[Description of the task]:
Lay out every line of the rows below as a Markdown table with the columns No. and Text. Skip blank lines, and number the remaining lines in order.
══════════════════════════════
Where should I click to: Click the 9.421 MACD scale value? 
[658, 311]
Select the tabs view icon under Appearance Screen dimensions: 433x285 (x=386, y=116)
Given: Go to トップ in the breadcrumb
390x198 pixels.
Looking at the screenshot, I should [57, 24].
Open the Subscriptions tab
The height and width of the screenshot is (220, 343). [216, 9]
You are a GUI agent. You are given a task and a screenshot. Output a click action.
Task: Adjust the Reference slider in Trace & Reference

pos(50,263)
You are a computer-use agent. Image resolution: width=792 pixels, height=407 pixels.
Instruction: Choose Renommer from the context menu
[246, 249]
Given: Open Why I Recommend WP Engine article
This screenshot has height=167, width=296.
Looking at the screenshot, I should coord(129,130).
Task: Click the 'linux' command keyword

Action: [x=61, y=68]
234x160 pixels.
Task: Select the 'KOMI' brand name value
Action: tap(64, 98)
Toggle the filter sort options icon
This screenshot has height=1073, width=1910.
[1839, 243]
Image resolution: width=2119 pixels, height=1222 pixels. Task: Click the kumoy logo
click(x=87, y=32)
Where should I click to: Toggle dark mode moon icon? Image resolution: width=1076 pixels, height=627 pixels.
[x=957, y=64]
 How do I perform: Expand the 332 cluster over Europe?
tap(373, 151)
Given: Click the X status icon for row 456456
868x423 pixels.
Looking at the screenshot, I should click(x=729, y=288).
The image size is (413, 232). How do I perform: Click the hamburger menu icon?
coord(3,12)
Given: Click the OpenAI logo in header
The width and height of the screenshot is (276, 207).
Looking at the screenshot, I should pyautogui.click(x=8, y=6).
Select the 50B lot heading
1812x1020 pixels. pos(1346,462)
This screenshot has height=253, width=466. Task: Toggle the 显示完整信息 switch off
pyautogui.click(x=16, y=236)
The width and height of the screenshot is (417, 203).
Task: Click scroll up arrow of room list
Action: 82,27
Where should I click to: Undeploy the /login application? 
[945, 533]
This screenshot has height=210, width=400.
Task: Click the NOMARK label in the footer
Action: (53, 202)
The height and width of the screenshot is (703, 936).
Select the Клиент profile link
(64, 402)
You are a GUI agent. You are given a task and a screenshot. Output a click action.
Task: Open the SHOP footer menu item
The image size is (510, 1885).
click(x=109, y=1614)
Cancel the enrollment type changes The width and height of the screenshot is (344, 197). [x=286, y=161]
══════════════════════════════
[Problem solution]:
| No. | Text |
|---|---|
| 1 | Where should I click to: Click the 9.421 MACD scale value?  |
| 2 | [658, 311] |
| 3 | Select the tabs view icon under Appearance Screen dimensions: 433x285 (x=386, y=116) |
| 4 | Given: Go to トップ in the breadcrumb |
| 5 | 390x198 pixels. |
| 6 | Looking at the screenshot, I should [57, 24]. |
| 7 | Open the Subscriptions tab |
| 8 | The height and width of the screenshot is (220, 343). [216, 9] |
| 9 | You are a GUI agent. You are given a task and a screenshot. Output a click action. |
| 10 | Task: Adjust the Reference slider in Trace & Reference |
| 11 | pos(50,263) |
| 12 | You are a computer-use agent. Image resolution: width=792 pixels, height=407 pixels. |
| 13 | Instruction: Choose Renommer from the context menu |
| 14 | [246, 249] |
| 15 | Given: Open Why I Recommend WP Engine article |
| 16 | This screenshot has height=167, width=296. |
| 17 | Looking at the screenshot, I should coord(129,130). |
| 18 | Task: Click the 'linux' command keyword |
| 19 | Action: [x=61, y=68] |
| 20 | 234x160 pixels. |
| 21 | Task: Select the 'KOMI' brand name value |
| 22 | Action: tap(64, 98) |
| 23 | Toggle the filter sort options icon |
| 24 | This screenshot has height=1073, width=1910. |
| 25 | [1839, 243] |
| 26 | Image resolution: width=2119 pixels, height=1222 pixels. Task: Click the kumoy logo |
| 27 | click(x=87, y=32) |
| 28 | Where should I click to: Toggle dark mode moon icon? Image resolution: width=1076 pixels, height=627 pixels. |
| 29 | [x=957, y=64] |
| 30 |  How do I perform: Expand the 332 cluster over Europe? |
| 31 | tap(373, 151) |
| 32 | Given: Click the X status icon for row 456456 |
| 33 | 868x423 pixels. |
| 34 | Looking at the screenshot, I should click(x=729, y=288). |
| 35 | The image size is (413, 232). How do I perform: Click the hamburger menu icon? |
| 36 | coord(3,12) |
| 37 | Given: Click the OpenAI logo in header |
| 38 | The width and height of the screenshot is (276, 207). |
| 39 | Looking at the screenshot, I should pyautogui.click(x=8, y=6). |
| 40 | Select the 50B lot heading |
| 41 | 1812x1020 pixels. pos(1346,462) |
| 42 | This screenshot has height=253, width=466. Task: Toggle the 显示完整信息 switch off |
| 43 | pyautogui.click(x=16, y=236) |
| 44 | The width and height of the screenshot is (417, 203). |
| 45 | Task: Click scroll up arrow of room list |
| 46 | Action: 82,27 |
| 47 | Where should I click to: Undeploy the /login application?  |
| 48 | [945, 533] |
| 49 | This screenshot has height=210, width=400. |
| 50 | Task: Click the NOMARK label in the footer |
| 51 | Action: (53, 202) |
| 52 | The height and width of the screenshot is (703, 936). |
| 53 | Select the Клиент profile link |
| 54 | (64, 402) |
| 55 | You are a GUI agent. You are given a task and a screenshot. Output a click action. |
| 56 | Task: Open the SHOP footer menu item |
| 57 | The image size is (510, 1885). |
| 58 | click(x=109, y=1614) |
| 59 | Cancel the enrollment type changes The width and height of the screenshot is (344, 197). [x=286, y=161] |